Top of SELECTED PASSAGE
Janky OhioIn the Shreve High football stadium,
I think of Polacks nursing long beers in Tiltonsville,
And gray faces of Negroes in the blast furnace at Benwood,
And the ruptured night watchman of Wheeling Steel,
Dreaming of heroes.

All the proud fathers are ashamed to go home.
Their women cluck like starved pullets,
Dying for love.

Their sons grow suicidally beautiful
At the beginning of October,
And gallop terribly against each other’s bodies.

–Autumn Begins in Martins Ferry, Ohio by James Wright

The above poem might be my favorite American poem.  It’s often a toss-up between this and 13 Ways of Looking at a Blackbird by Wallace Stevens.
Wright was a native Ohio son who lived in Martins Ferry amid the disappearing industries of that state.  Steel, paper, rubber, glass. . .all of the things our country used to proudly make, were made in Ohio.

It was a necessary place.  The  manufacturing, beating heart of America.  Ohio was blessed with three rivers much prized for being conduits to the St. Lawrence Seaway and its precious economy.

There was a time when Ohio had it made.  Akron was the rubber and tire capital of the world.  Cleveland a major manufacturing and rail hub. Youngstown was the city of steel; the town that made the cannon-balls that won the Civil War.

The Buckeye State also grew rich on paper mills and the manufacture of glass.
Bottom of SELECTED PASSAGE
> WORK INSTRUCTIONS
Reproduce word for word the part of the Ohio text that begins with the words "Their sons grow" and ends with "its precious economy.".
Top of DATA SECTION
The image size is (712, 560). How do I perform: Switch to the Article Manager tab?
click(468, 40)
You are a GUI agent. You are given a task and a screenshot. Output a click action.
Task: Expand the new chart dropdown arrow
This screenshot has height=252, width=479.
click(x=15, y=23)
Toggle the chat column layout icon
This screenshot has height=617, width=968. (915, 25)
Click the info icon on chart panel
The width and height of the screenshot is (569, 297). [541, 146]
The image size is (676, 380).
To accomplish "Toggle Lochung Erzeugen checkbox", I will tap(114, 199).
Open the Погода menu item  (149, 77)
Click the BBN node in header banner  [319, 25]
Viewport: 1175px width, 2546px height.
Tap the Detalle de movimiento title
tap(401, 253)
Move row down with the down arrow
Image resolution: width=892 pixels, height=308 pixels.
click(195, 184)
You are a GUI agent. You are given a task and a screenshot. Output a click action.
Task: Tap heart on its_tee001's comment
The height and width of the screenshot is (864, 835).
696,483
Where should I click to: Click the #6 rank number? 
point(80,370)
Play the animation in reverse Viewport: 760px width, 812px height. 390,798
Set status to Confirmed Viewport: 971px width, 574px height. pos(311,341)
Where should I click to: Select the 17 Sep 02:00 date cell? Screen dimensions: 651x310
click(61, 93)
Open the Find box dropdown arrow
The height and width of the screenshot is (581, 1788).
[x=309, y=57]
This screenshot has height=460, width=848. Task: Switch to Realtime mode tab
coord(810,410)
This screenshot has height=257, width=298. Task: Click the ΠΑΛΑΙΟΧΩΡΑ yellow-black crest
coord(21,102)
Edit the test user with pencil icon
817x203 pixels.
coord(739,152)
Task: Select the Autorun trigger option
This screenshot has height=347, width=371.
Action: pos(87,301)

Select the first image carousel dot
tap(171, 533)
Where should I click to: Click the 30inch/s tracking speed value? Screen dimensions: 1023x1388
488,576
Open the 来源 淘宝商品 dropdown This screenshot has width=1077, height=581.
Bottom of DATA SECTION
> EXPECTED ANSWER
Their sons grow suicidally beautiful
At the beginning of October,
And gallop terribly against each other’s bodies.

–Autumn Begins in Martins Ferry, Ohio by James Wright

The above poem might be my favorite American poem.  It’s often a toss-up between this and 13 Ways of Looking at a Blackbird by Wallace Stevens.
Wright was a native Ohio son who lived in Martins Ferry amid the disappearing industries of that state.  Steel, paper, rubber, glass. . .all of the things our country used to proudly make, were made in Ohio.

It was a necessary place.  The  manufacturing, beating heart of America.  Ohio was blessed with three rivers much prized for being conduits to the St. Lawrence Seaway and its precious economy.